Request :: List the lines from the one containing "The height and width of the screenshot is (838, 1490)." through the end of the data as a numbered list, leaving out blank lines.

* BEGIN *

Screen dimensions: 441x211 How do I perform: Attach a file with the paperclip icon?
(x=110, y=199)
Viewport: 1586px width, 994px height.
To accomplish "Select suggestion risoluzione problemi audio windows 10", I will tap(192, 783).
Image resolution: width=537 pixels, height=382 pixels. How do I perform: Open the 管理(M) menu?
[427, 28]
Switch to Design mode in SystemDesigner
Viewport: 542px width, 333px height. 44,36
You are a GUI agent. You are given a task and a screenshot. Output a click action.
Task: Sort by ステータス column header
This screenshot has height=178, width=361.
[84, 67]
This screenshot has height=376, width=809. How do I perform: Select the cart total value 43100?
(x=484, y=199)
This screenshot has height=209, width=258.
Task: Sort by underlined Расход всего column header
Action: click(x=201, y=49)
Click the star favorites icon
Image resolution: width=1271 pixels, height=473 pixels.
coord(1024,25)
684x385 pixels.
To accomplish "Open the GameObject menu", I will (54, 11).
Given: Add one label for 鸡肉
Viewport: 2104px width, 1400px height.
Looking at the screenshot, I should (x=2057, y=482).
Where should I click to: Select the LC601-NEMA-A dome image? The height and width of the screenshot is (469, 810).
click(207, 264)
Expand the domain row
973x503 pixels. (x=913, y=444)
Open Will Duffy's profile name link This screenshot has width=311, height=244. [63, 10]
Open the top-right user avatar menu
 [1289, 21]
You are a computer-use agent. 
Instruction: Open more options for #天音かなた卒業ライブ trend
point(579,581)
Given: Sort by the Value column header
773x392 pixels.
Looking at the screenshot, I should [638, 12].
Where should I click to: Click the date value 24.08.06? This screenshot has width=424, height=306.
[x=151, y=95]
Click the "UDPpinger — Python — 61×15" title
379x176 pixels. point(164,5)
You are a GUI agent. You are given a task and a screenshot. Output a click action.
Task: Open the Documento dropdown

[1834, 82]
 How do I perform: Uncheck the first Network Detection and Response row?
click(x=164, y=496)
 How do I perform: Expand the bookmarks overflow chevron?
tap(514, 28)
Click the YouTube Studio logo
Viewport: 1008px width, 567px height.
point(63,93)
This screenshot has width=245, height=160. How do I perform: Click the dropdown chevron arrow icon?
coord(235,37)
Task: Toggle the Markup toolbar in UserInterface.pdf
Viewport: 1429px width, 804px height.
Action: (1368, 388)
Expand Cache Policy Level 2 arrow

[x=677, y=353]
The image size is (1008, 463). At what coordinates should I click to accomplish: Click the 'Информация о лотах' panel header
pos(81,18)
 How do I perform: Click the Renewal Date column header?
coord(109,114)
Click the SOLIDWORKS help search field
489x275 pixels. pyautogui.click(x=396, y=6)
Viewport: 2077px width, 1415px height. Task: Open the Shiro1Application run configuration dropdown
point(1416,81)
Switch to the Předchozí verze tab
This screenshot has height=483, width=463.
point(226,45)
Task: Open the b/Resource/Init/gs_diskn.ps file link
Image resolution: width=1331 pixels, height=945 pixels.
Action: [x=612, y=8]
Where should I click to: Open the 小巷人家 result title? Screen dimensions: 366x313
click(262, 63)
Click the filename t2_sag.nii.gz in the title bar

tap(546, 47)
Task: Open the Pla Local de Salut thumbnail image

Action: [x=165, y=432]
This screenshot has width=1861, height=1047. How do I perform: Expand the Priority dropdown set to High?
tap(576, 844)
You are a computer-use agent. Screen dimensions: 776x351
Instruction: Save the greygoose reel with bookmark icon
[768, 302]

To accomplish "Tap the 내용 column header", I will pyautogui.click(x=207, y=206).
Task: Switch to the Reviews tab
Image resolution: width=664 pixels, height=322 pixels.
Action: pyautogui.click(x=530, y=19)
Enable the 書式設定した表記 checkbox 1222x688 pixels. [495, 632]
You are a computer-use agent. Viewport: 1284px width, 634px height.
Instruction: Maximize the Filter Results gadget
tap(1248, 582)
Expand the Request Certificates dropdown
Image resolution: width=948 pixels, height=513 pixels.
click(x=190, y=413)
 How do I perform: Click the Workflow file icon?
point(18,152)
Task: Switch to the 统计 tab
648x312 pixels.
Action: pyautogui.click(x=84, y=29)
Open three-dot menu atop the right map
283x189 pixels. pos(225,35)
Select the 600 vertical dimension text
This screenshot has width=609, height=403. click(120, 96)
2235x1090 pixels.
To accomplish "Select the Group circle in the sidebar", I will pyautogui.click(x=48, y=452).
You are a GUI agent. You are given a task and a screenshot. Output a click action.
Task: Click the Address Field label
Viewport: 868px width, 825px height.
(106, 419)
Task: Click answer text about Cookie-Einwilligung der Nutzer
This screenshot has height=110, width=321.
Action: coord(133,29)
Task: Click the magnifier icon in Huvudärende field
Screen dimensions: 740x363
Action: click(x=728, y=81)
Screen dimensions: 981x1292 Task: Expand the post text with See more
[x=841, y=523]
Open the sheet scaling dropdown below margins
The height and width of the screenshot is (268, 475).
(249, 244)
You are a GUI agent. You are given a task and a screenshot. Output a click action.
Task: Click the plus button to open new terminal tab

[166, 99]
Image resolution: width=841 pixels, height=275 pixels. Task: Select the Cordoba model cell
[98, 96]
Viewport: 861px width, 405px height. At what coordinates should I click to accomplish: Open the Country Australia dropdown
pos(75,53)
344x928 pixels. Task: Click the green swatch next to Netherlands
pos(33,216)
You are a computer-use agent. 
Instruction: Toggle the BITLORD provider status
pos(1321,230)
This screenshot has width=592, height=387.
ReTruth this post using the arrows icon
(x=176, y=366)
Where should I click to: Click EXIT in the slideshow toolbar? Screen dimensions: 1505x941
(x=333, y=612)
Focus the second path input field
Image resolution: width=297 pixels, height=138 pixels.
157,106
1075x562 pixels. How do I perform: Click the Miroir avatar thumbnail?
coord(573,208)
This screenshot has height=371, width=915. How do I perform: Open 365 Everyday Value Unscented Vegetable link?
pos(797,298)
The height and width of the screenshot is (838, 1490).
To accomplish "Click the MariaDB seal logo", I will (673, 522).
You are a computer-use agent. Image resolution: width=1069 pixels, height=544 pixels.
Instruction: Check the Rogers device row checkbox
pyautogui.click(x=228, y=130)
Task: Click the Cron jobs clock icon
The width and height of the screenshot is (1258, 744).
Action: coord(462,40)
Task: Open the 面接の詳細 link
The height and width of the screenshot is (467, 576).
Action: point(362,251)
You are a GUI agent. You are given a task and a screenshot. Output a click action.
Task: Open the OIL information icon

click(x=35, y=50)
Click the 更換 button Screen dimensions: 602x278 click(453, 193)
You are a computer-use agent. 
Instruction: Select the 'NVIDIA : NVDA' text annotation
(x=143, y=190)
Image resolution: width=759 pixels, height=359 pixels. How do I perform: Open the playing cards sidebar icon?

* END *

Result of the exercise ::
1. The height and width of the screenshot is (838, 1490).
2. To accomplish "Click the MariaDB seal logo", I will (673, 522).
3. You are a computer-use agent. Image resolution: width=1069 pixels, height=544 pixels.
4. Instruction: Check the Rogers device row checkbox
5. pyautogui.click(x=228, y=130)
6. Task: Click the Cron jobs clock icon
7. The width and height of the screenshot is (1258, 744).
8. Action: coord(462,40)
9. Task: Open the 面接の詳細 link
10. The height and width of the screenshot is (467, 576).
11. Action: point(362,251)
12. You are a GUI agent. You are given a task and a screenshot. Output a click action.
13. Task: Open the OIL information icon
14. click(x=35, y=50)
15. Click the 更換 button Screen dimensions: 602x278 click(453, 193)
16. You are a computer-use agent. 
17. Instruction: Select the 'NVIDIA : NVDA' text annotation
18. (x=143, y=190)
19. Image resolution: width=759 pixels, height=359 pixels. How do I perform: Open the playing cards sidebar icon?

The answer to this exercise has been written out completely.